What is expected =
Reproduce the following reflection on Leah and the love of the cross word for word, from its first sentence through its last.

Provided text =
This sermon by Timothy Keller really resonated with me. http://sermons2.redeemer.com/sermons/struggle-love. I have a big old hole in my heart I'm just always trying to fill with love! Like Leah, I want it from my husband and my family. My striving has been to finally accomplish a certain level of something to clearly earn both their overwhelming love for me but also their admiration. I will finally just be OK when I have a husband that adores me and my parents and siblings look up to me--as opposed to down to me. As they looked down to Leah. But every morning, I wake up Leah. I keep trying, so so hard.
But like Leah, I got it backwards. I got it all switched around the hard way. The way, satan and growing up in diseased thinking circles needed me to see things for the disease to stay alive. Keller says, "Satan's number one lie is that we can prove ourselves"--(and I'd add, and ought to start getting at it, already, you are a lap behind everyone else as usual.)
So, I'm turning my mind every day, since listening to this sermon, just a little toward the idea that me having a big old hole that cannot be filled by those I want it from the most-- is actually the point. I am meant to be weak and broken and in need of a big pouring in of love.
Regardless of how loving my husband were to be, or admiring my family could be, the hole only fits the love of the cross. My missing love piece is in the shape of the cross. OK, now this insight actually comes from a different sermon called Peace: http://sermons2.redeemer.com/sermons/peace. Horatio Spafford wrote a famous poem turned song about the cross and his sins after his 4 daughters drowned at sea. What? He had it all, lost a lot of it, and the love of the cross was his answer. Hmm. Sounds crazy or forced or maybe in denial. But I'm getting this approach is actually the right one and any other way is no peace and no real love.
So, it's The Love of Jesus. I can't find love or peace on my own, I cannot get peace and OK-ness from status or love of my family. What I'm letting settle farther down than just my head, far enough to change my responses to others and myself-- and to God --is that the love I need, what Leah needed, only comes from God- because He never changes. If my hope and my peace and need for love are all moved safely to Him, even if the worst happens to me (as with the Spaffords) I can be OK. (probably more ok than I am now, in fact!)

Information supplied =
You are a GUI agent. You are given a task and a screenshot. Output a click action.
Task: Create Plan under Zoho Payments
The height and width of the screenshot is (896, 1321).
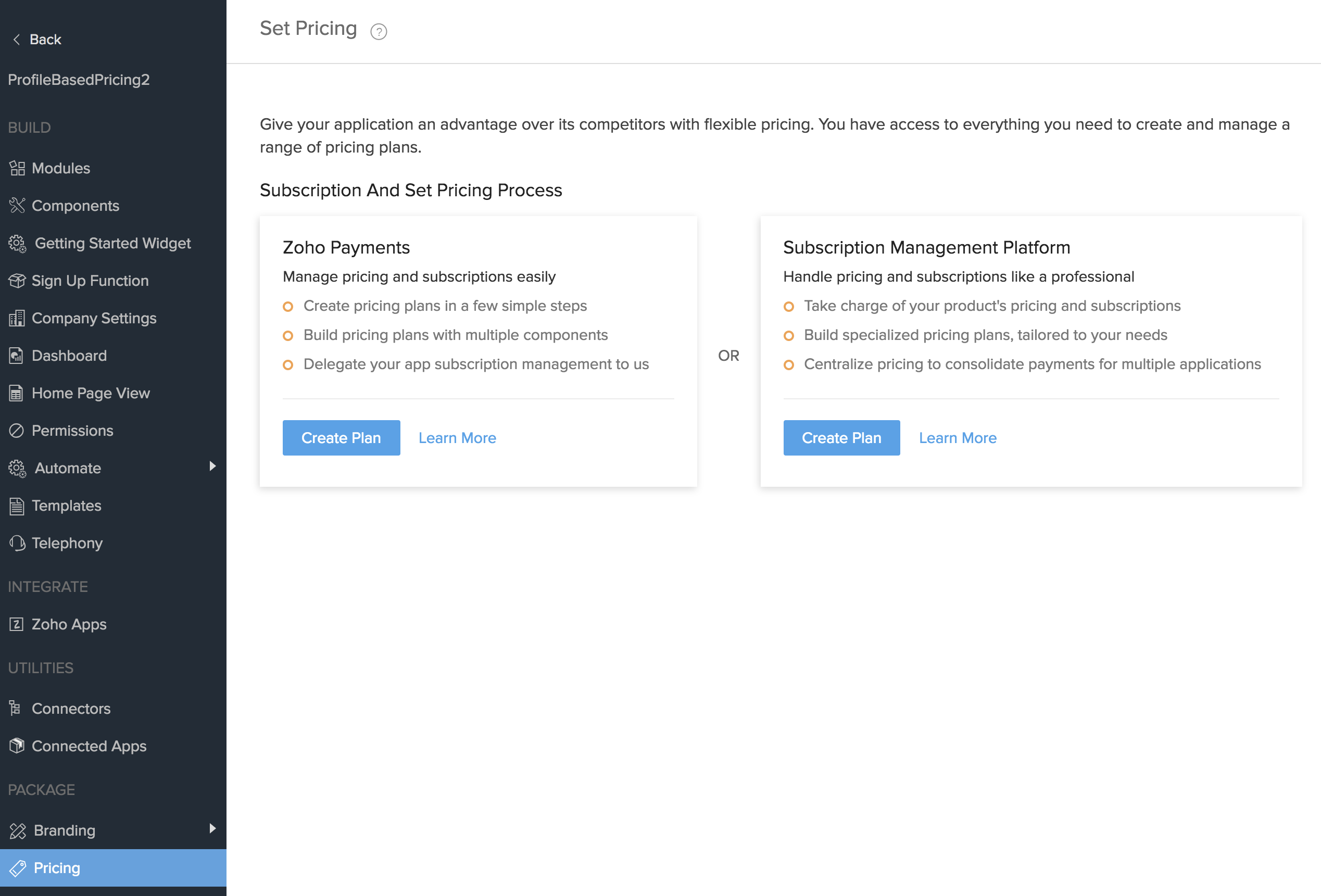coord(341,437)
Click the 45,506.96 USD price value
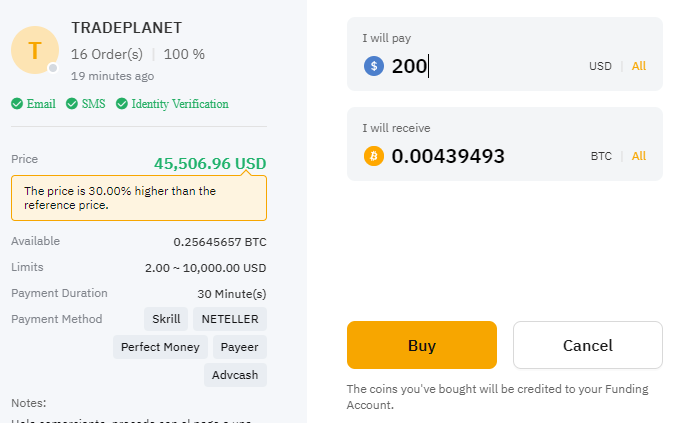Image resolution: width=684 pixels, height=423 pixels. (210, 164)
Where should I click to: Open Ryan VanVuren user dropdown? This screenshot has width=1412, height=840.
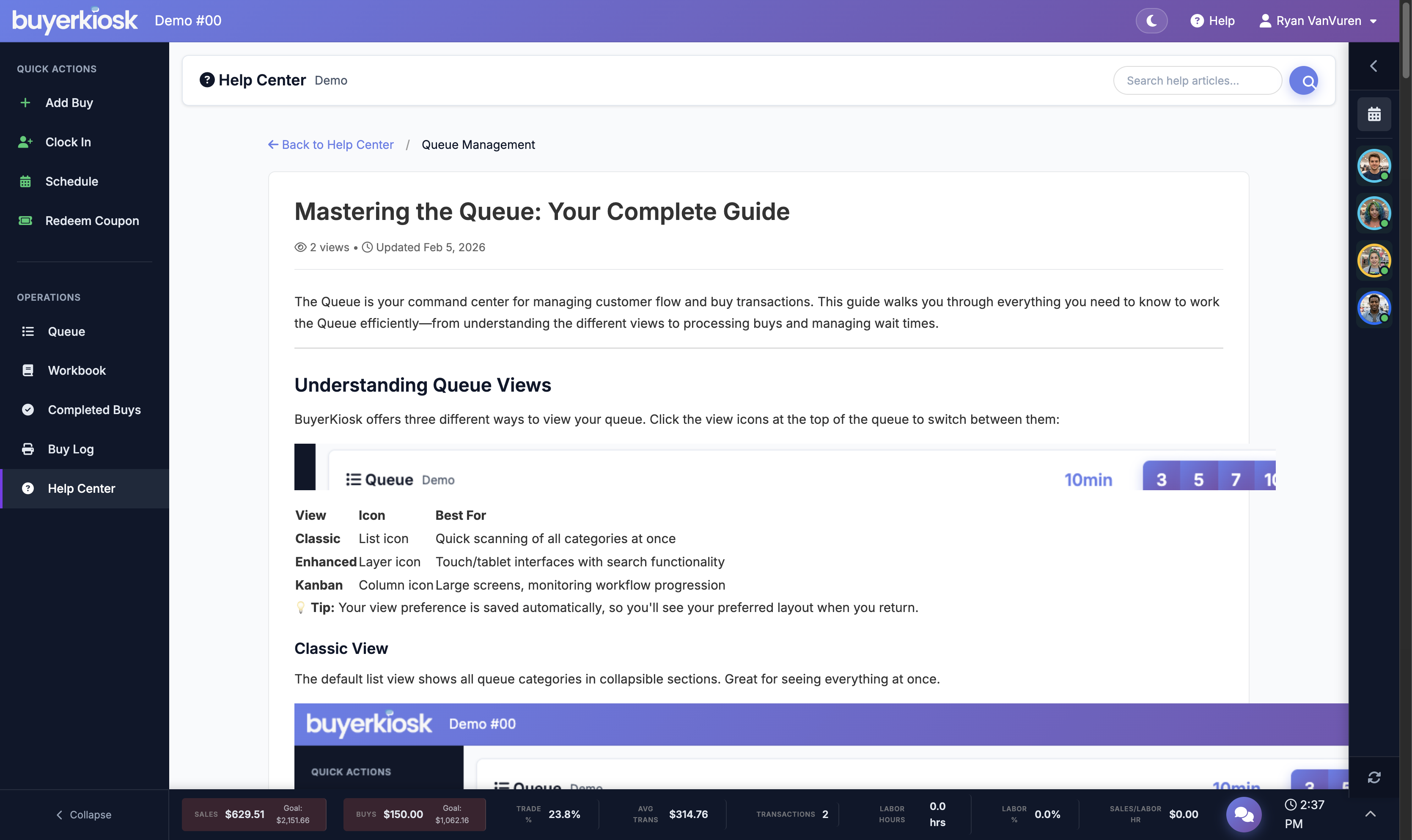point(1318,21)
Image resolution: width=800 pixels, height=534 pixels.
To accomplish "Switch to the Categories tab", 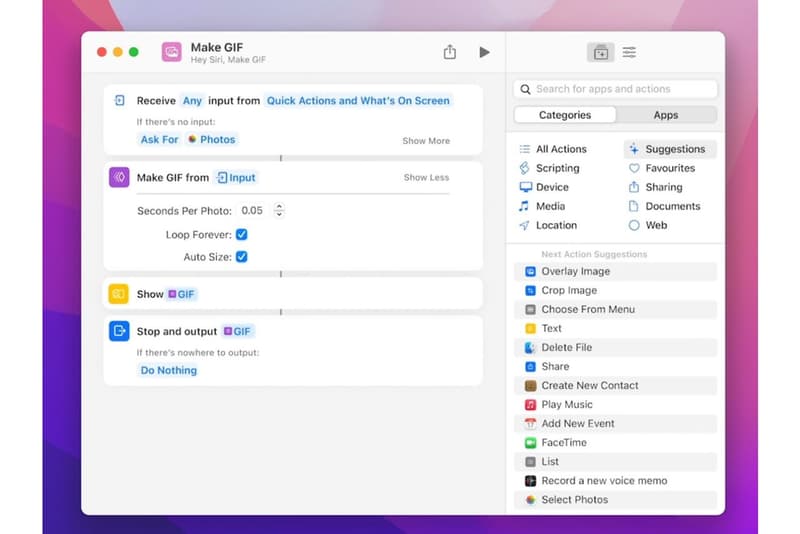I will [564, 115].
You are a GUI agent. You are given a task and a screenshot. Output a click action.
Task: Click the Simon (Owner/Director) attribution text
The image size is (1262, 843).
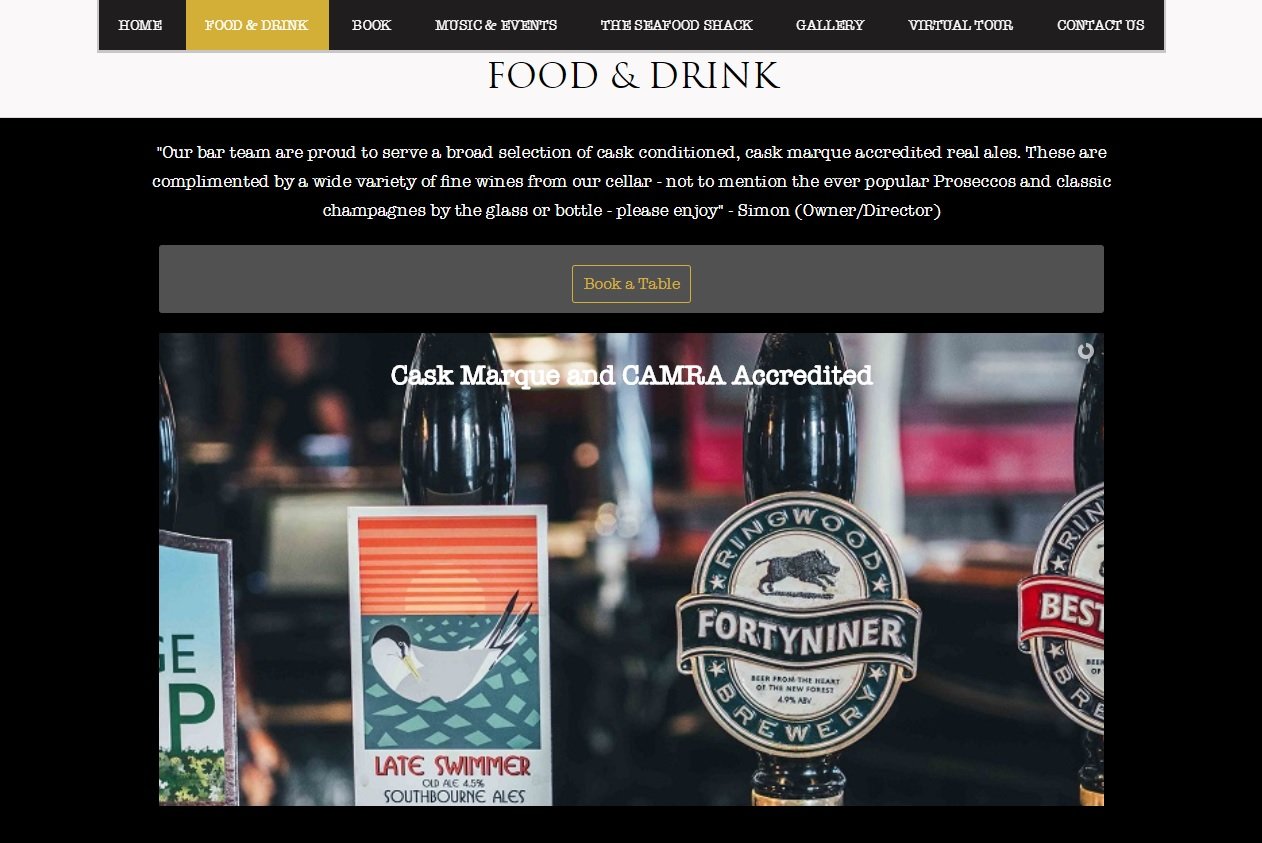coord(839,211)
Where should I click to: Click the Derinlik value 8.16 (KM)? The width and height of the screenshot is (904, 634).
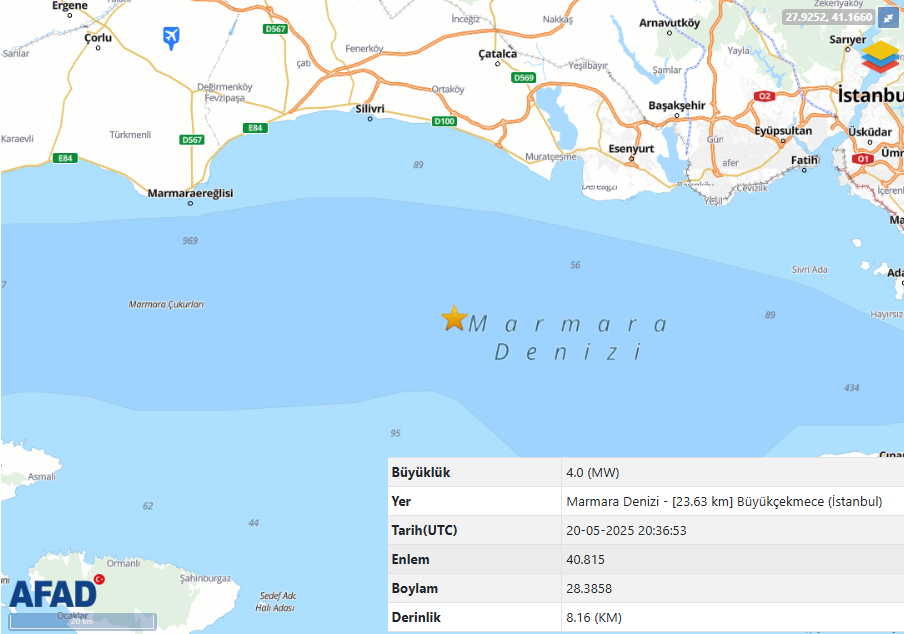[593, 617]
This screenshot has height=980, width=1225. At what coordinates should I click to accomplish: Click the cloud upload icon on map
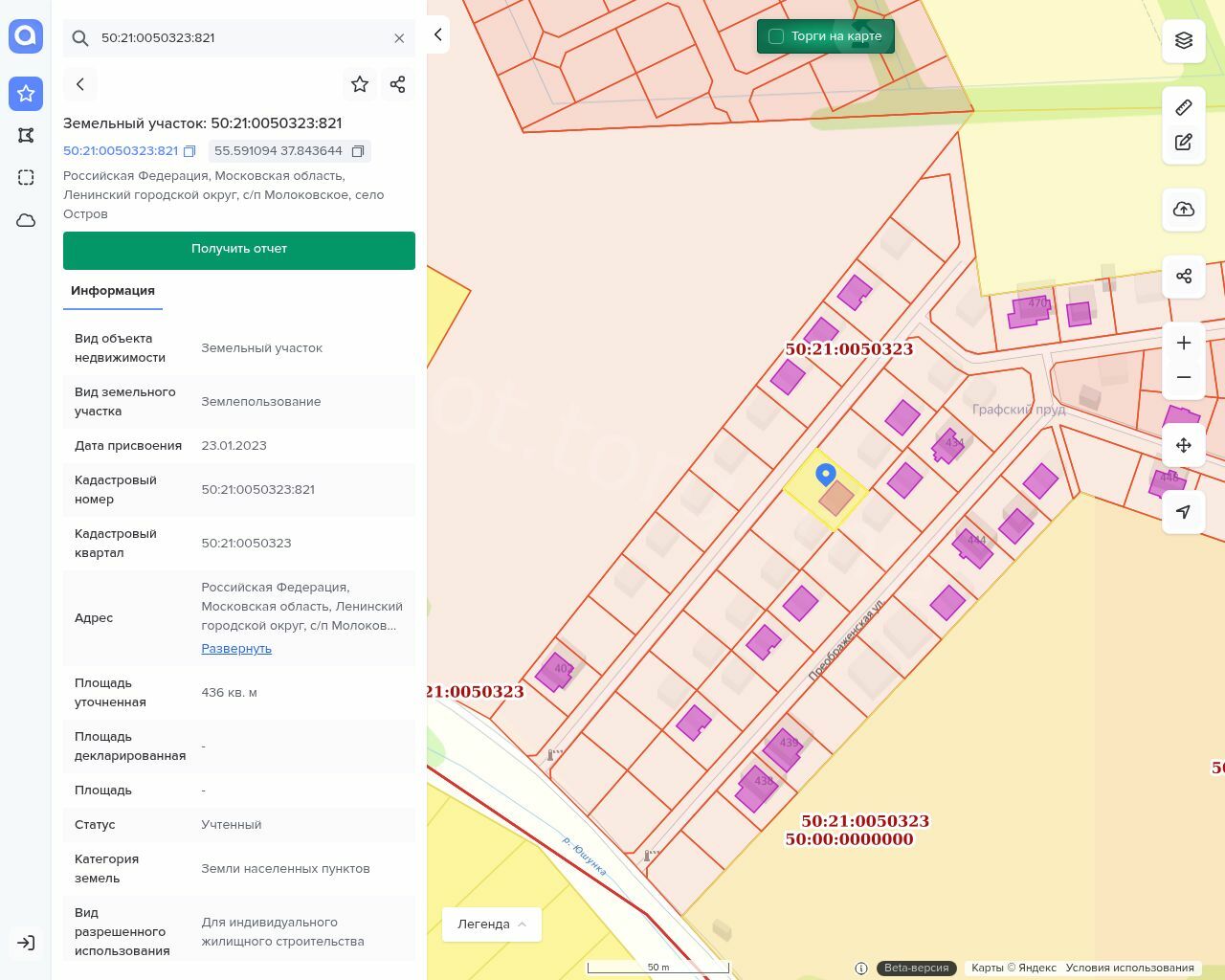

Result of the exercise =
This sermon by Timothy Keller really resonated with me. http://sermons2.redeemer.com/sermons/struggle-love. I have a big old hole in my heart I'm just always trying to fill with love! Like Leah, I want it from my husband and my family. My striving has been to finally accomplish a certain level of something to clearly earn both their overwhelming love for me but also their admiration. I will finally just be OK when I have a husband that adores me and my parents and siblings look up to me--as opposed to down to me. As they looked down to Leah. But every morning, I wake up Leah. I keep trying, so so hard.
But like Leah, I got it backwards. I got it all switched around the hard way. The way, satan and growing up in diseased thinking circles needed me to see things for the disease to stay alive. Keller says, "Satan's number one lie is that we can prove ourselves"--(and I'd add, and ought to start getting at it, already, you are a lap behind everyone else as usual.)
So, I'm turning my mind every day, since listening to this sermon, just a little toward the idea that me having a big old hole that cannot be filled by those I want it from the most-- is actually the point. I am meant to be weak and broken and in need of a big pouring in of love.
Regardless of how loving my husband were to be, or admiring my family could be, the hole only fits the love of the cross. My missing love piece is in the shape of the cross. OK, now this insight actually comes from a different sermon called Peace: http://sermons2.redeemer.com/sermons/peace. Horatio Spafford wrote a famous poem turned song about the cross and his sins after his 4 daughters drowned at sea. What? He had it all, lost a lot of it, and the love of the cross was his answer. Hmm. Sounds crazy or forced or maybe in denial. But I'm getting this approach is actually the right one and any other way is no peace and no real love.
So, it's The Love of Jesus. I can't find love or peace on my own, I cannot get peace and OK-ness from status or love of my family. What I'm letting settle farther down than just my head, far enough to change my responses to others and myself-- and to God --is that the love I need, what Leah needed, only comes from God- because He never changes. If my hope and my peace and need for love are all moved safely to Him, even if the worst happens to me (as with the Spaffords) I can be OK. (probably more ok than I am now, in fact!)